SON DAKİKA
reklam
reklam

TEMMUZ AYI YURT DIŞI ÜRETİCİ FİYAT ENDEKSİ DÜŞTÜ

Köşe Yazarı: Zafer ÖZCİVAN   Eklenme Tarihi: 7 Eylül 2024, Cumartesi - 00:26   Okunma Sayısı:

Enflasyonun birçok çeşidi mevcuttur ve tüm bu çeşitler TÜİK tarafından belirli dönemlerde kamuoyu ile paylaşılmaktadır. Doğal olarak bizleri vatandaş olarak en çok ilgilendiren tüketici fiyat endeksi olduğundan diğer enflasyon çeşitlerine çoğunlukla ilgi göstermeyebiliriz ama hepimizin bilmesi gereken diğer endeksleri de unutmamamız gerekir. Bunlardan en önemlileri Yİ-ÜFE, TÜFE, YD-ÜFE sayılabilir.

Yurt dışı üretici fiyat endeksi; belirli bir dönem içinde yurt dışına satılmak üzere üretimi yapılan ürünlerde yaşanan fiyat değişikliğidir. Yani ihracat için üretilen ürünlerde yaşanan fiyat hareketleri olarak tanımlanabilir.

İhracat, bir ülkenin ekonomik anlamda büyümesi, gelişmesi için olmazsa olmaz faktörlerin başında gelir. İhracat yüksek rakamlara ulaşmış ise o ülkede üretim var demektir, işsizlik azalmakta demektir, devletin vergi gelirleri artıyor demektir, ülkeniz döviz rezervleri artıyor gibi birçok olumlu ekonomik gelişmeler oluyor demektir. Ülkemizde ihracat rakamları yüksek seviyededir ama ithalatımız maalesef ihracatın üstündedir. Bunun yegâne sebebi zorunlu olarak dışarıdan tedarik ettiğimiz akaryakıt, enerji, doğalgaz gibi temel tüketim ürünlerine yaptığımız döviz ödemeleridir.

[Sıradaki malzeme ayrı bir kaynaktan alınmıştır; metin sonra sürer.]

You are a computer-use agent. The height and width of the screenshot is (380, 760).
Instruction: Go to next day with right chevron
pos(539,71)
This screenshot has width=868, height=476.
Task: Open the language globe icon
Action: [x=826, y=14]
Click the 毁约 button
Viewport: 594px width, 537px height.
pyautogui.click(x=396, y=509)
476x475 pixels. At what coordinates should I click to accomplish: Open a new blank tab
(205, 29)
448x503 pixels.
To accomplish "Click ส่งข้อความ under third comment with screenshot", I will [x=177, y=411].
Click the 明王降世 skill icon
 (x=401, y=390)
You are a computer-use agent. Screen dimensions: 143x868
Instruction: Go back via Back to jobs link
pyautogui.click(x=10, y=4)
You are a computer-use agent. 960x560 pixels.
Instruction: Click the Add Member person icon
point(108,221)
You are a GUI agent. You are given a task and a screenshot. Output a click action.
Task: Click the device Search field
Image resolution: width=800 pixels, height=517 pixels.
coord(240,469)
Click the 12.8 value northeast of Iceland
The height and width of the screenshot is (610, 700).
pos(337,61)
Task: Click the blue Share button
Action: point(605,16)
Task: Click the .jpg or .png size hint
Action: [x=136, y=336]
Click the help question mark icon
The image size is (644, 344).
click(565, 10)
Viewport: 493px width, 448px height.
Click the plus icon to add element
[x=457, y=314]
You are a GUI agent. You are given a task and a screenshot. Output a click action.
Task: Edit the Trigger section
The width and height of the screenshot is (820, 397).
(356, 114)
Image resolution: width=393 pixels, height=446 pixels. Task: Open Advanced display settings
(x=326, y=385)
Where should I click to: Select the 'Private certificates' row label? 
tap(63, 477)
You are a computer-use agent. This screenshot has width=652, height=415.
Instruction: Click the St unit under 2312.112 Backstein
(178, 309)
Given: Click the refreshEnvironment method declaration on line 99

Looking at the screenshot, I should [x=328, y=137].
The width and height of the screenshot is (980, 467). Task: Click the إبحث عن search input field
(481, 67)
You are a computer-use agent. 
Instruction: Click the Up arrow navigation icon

İhracatın gelişebilmesi için öncelikle üretim kaynaklarının doğru ve verimli şekilde kullanılması gerekir. Günümüzde yapılan üretimin ara mal ve hammaddesinin yaklaşık yüzde ellisi yırt dışından ithal yoluyla gelmektedir. Doğal olarak söz konusu aramalı ve hammaddeye döviz ödemek zorundayız. Kurlar yüksek olunca da ödediğimiz para da yüksek olacağından ödenen bedel üretim maliyetine yansıyacaktır ve bu da enflasyon demektir. Dolayısıyla ülke olarak ithal ikame ürünleri kendimiz üretmek zorundayız ve ayrıca katma değeri yüksek, teknolojik ürünlere önem vermek zorundayız.

İhracat yapan işletmelerde döviz kurlarının yüksek olması ihracatın arttırılması yönünden olumlu sonuçlar verebilir. Örneğin günümüzde ihracat işletmelerinin dolar kurunun 40 TL olmasının istemeleri doğaldır. Çünkü ülkemizde hammadde, işçilik, ambalaj, nakliye gibi üretim araçlarının fiyatı sürekli olarak artmaktadır ve bu yüzden ihracatçılar aldıkları hammaddeye sürekli yükselen fiyatla tedarik bedeli ödemekte bu da üretim maliyetlerini yükseltmektedir. Ancak döviz kuru sabit kalınca gelirlerde olumlu bir fark oluşmamakta, bu sebeple kar oranları düşmekte hatta bazen zarar bile etmektedir. İhracatın arttırılarak ülkeye döviz girdisi sağlamak temel hedef olduğuna göre kur dengesini iyi ayarlamak zorundayız. Yoksa zarar eden veya kar elde etmeyen işletmelerin faaliyetlerini sürdürebilmesi mümkün değildir ve bu da ekonomi alanında çeşitli olumsuzluklara yol açacaktır. Sorunun çözümü ancak ve ancak enflasyonun kontrol atına alınmasıyla birlikte üretim maliyelerinin yükselmesini önlemek ve ihracatçıya özellikle ithal ikame ürün üreten işletmelere devlet desteğinin arttırılmasıyla mümkün olduğu aşikardır.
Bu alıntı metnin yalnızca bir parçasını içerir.